JAKARTA Oct 12, 2006 (Dow Jones Newswires)
A senior Exxon Mobil Corp. (XOM) executive said Thursday the firm's development contract for the Natuna D-Alpha gas block hasn't expired or been terminated.
"We believe the contract is still in existence," said Robert W. Haines, Exxon Mobil's international senior advisor for Asia Pacific.
Indonesian officials have said the government has terminated Exxon Mobil's contract to develop the Natuna D-Alpha gas block in Indonesia's East Natuna Sea.
Haines was speaking to reporters on the sidelines of a press briefing of the U.S.-Asean Business Council Inc.
His comments are a response to assertions by two senior government officials this week that Exxon Mobil had lost its contractual rights to develop the Natuna block.
The chairman of the official upstream oil and gas regulator BPMigas, Kardaya Warnika, told reporters Wednesday that Exxon Mobil's Natuna contract had "expired" in 2005. That followed Minister of Energy and Mineral Resources Purnomo Yusgiantoro's comments Tuesday that the government had "terminated" Exxon Mobil's Natuna contract.
Exxon Mobil has responded to those comments by insisting that it has the contractual right to continue development until 2009 of the Natuna block, which the firm estimates holds 46 trillion cubic feet of recoverable natural gas reserves.

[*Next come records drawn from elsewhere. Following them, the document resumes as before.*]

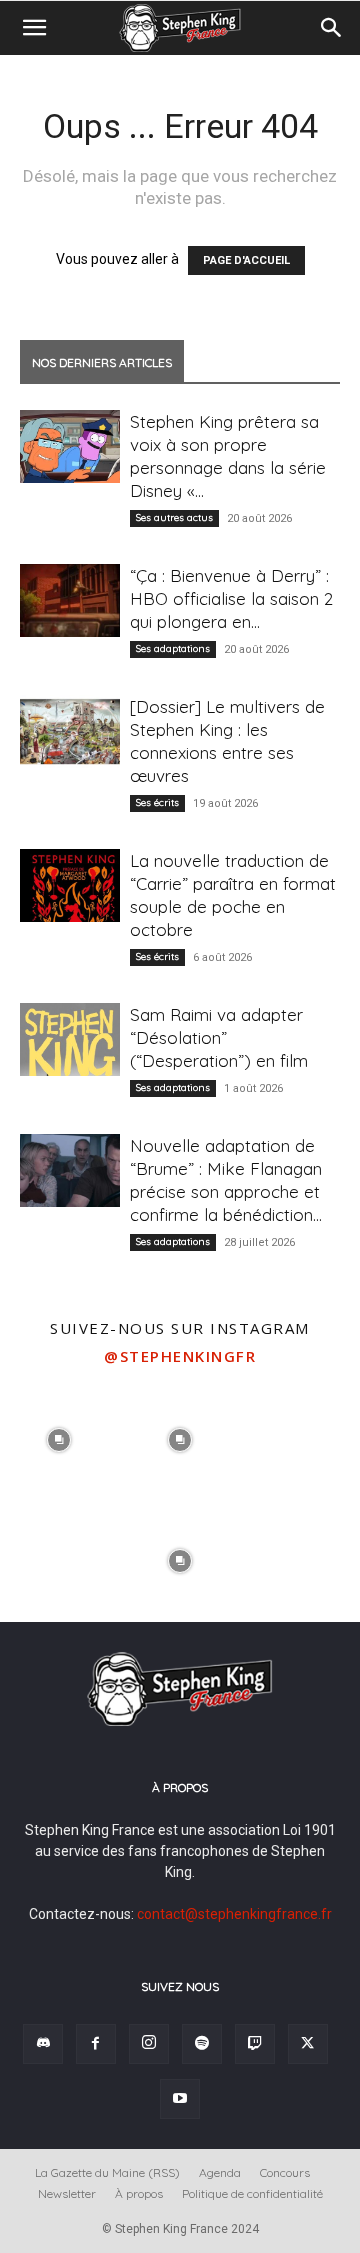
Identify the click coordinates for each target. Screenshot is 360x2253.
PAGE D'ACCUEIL (246, 260)
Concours (285, 2172)
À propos (139, 2193)
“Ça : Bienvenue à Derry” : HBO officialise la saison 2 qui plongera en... (231, 598)
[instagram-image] (58, 1437)
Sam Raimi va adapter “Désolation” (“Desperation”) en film (219, 1037)
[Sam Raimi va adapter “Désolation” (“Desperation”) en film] (70, 1039)
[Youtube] (180, 2099)
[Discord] (43, 2044)
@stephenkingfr (180, 1356)
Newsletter (67, 2193)
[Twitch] (255, 2044)
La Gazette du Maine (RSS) (107, 2172)
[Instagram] (149, 2044)
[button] (34, 28)
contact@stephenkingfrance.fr (234, 1914)
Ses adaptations (173, 648)
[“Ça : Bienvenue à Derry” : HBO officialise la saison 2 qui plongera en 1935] (70, 600)
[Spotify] (202, 2044)
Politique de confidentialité (252, 2193)
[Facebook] (96, 2044)
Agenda (220, 2172)
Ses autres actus (174, 517)
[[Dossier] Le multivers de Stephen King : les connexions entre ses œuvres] (70, 731)
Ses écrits (157, 802)
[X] (308, 2044)
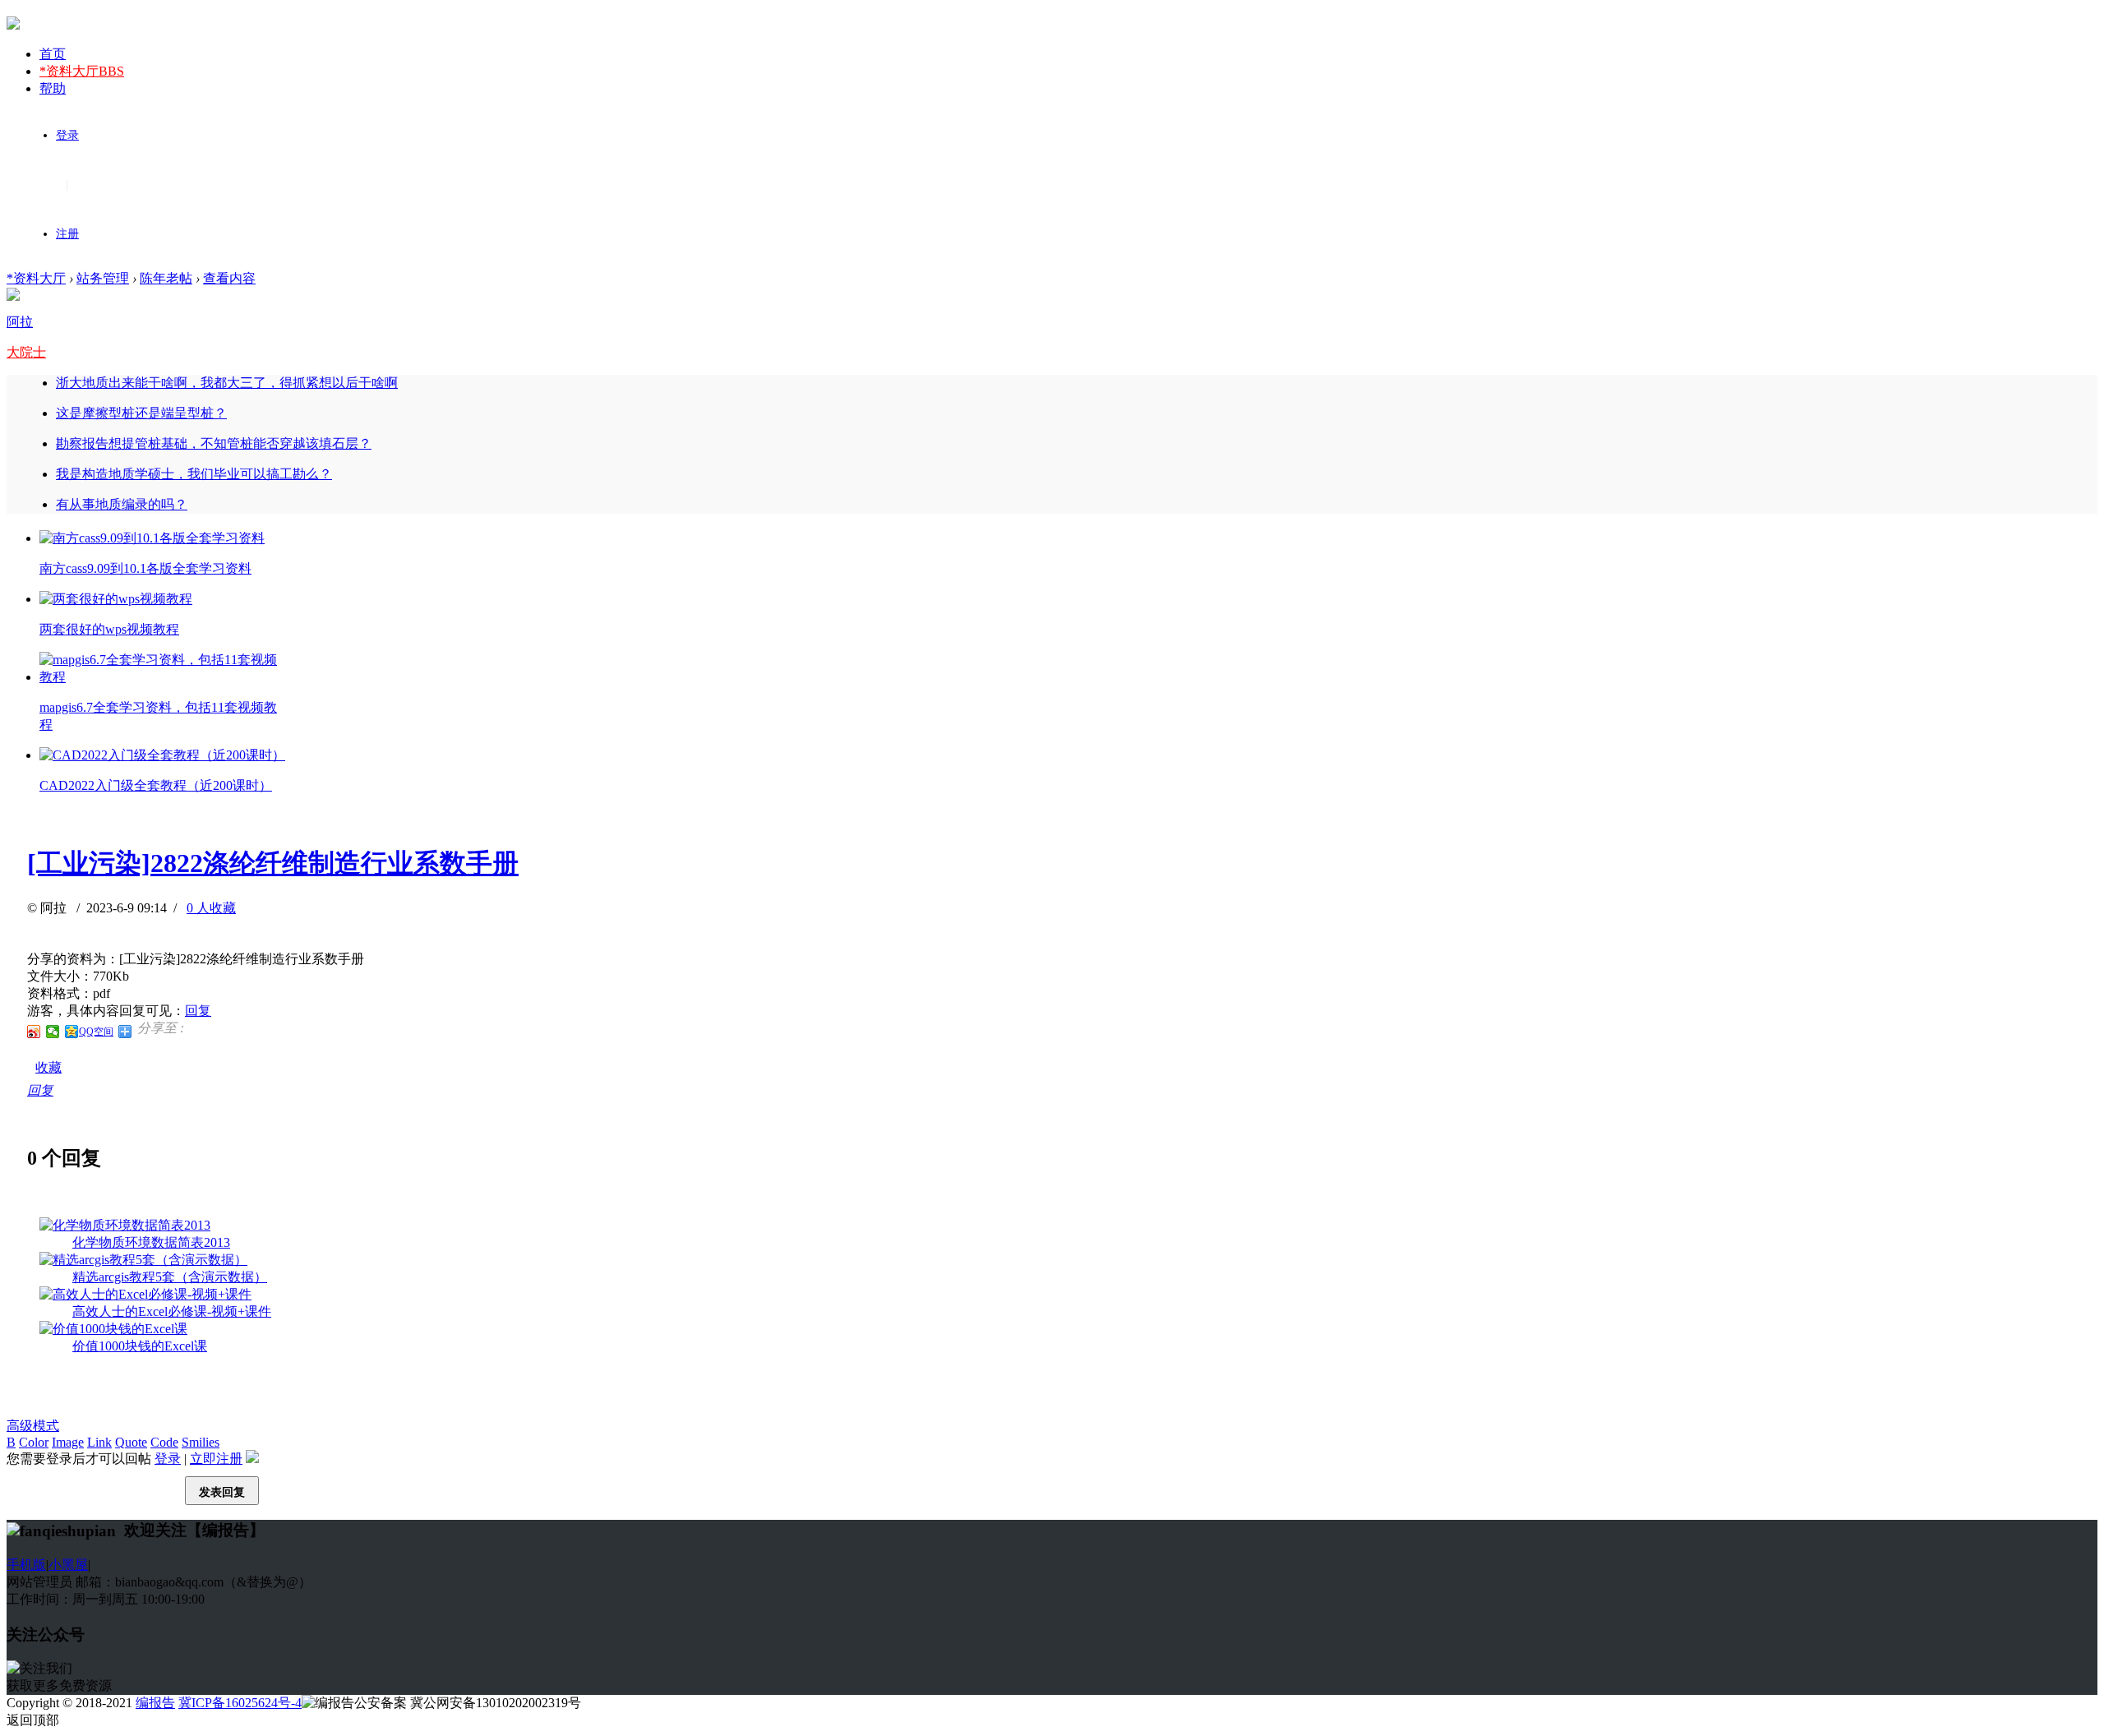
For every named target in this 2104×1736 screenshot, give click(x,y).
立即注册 (216, 1459)
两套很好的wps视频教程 (109, 629)
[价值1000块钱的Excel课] (113, 1329)
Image (68, 1442)
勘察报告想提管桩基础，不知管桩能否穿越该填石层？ (213, 443)
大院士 (26, 352)
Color (33, 1442)
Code (164, 1442)
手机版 (26, 1565)
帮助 (52, 88)
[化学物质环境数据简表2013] (124, 1225)
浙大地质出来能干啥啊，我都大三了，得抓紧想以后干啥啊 (227, 383)
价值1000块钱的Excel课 (139, 1346)
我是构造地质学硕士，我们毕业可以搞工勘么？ (194, 474)
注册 (67, 234)
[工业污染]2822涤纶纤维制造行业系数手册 (273, 863)
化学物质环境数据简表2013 (151, 1242)
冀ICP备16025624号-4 (240, 1703)
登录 (67, 135)
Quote (131, 1442)
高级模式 (33, 1426)
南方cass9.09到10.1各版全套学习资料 (145, 568)
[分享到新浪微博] (34, 1031)
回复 (198, 1011)
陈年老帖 (166, 278)
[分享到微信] (53, 1031)
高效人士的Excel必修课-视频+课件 (171, 1311)
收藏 (48, 1067)
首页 (52, 54)
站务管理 (102, 278)
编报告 (155, 1703)
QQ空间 (96, 1031)
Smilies (200, 1442)
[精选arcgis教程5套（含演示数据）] (143, 1260)
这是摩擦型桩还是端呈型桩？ (141, 413)
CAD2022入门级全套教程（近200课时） (155, 785)
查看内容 (229, 278)
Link (99, 1442)
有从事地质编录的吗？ (121, 504)
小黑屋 (68, 1565)
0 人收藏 (211, 908)
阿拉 (20, 322)
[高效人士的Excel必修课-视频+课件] (145, 1294)
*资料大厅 (81, 71)
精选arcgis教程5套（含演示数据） (169, 1277)
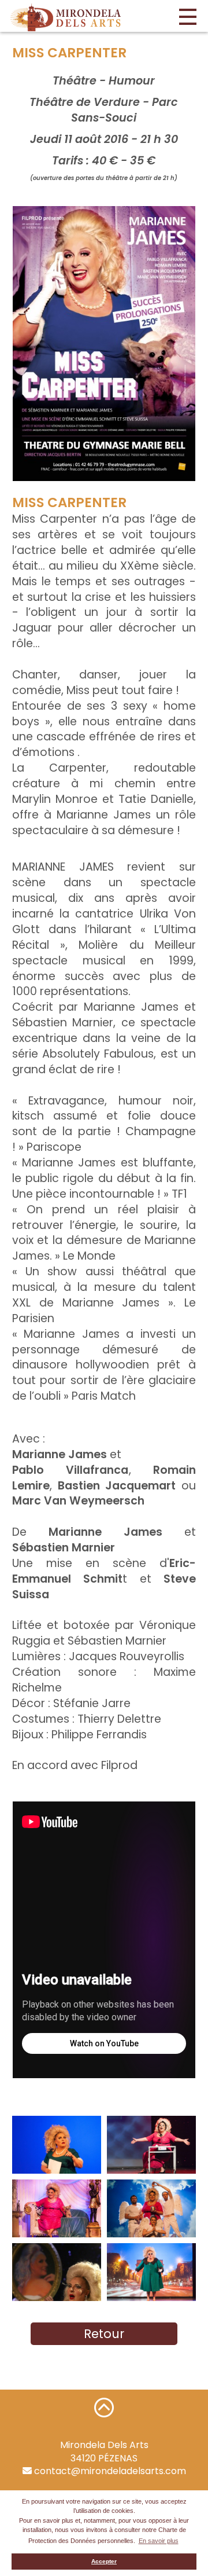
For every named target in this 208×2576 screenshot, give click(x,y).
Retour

In December, Exxon Mobil Indonesia Inc.'s president and general manager, Peter J. Coleman, told reporters that the company was proceeding with a "four-year plan" to deliver natural gas from the Natuna D-Alpha block to foreign buyers by 2014.
Coleman told Dow Jones Newswires Thursday that the government hadn't yet directly informed Exxon Mobil that the Natuna contract had expired or been terminated.
Exxon Mobil still has two years remaining on its existing Natuna contract, he said, without elaborating.
At a separate event Thursday, Exxon Mobil reinforced its intention to fulfill its contract to develop Natuna.
"Exxon Mobil is committed to continuing implementing the Natuna (contract) with the objective of commencing development activities as soon as possible," a statement issued by the company said.
"The Natuna production sharing contract obligates all parties, including BPMigas, to conduct diligent efforts to satisfy conditions for (Natuna's) development."
The statement said Exxon Mobil and state-owned Pertamina (PTM.YY), the joint contractors for the Natuna block, had already spent $400 million to "delineate and commercialize" Natuna, without elaborating.
The Natuna spat has unsettling echoes of the lengthy disagreement between Exxon Mobil and Pertamina over a joint operating contract to tap the massive Cepu block in East Java. That dispute became a symbol among foreign investors and analysts of the perils of contract enforcement in Indonesia before it was finally resolved in March.
Haines said he was confident that the current disagreement over Natuna would be resolved, without providing any specific timetable.
"We have a dialogue going with (the government) and we'll have this resolved like we've resolved other issues," Haines said, without elaborating.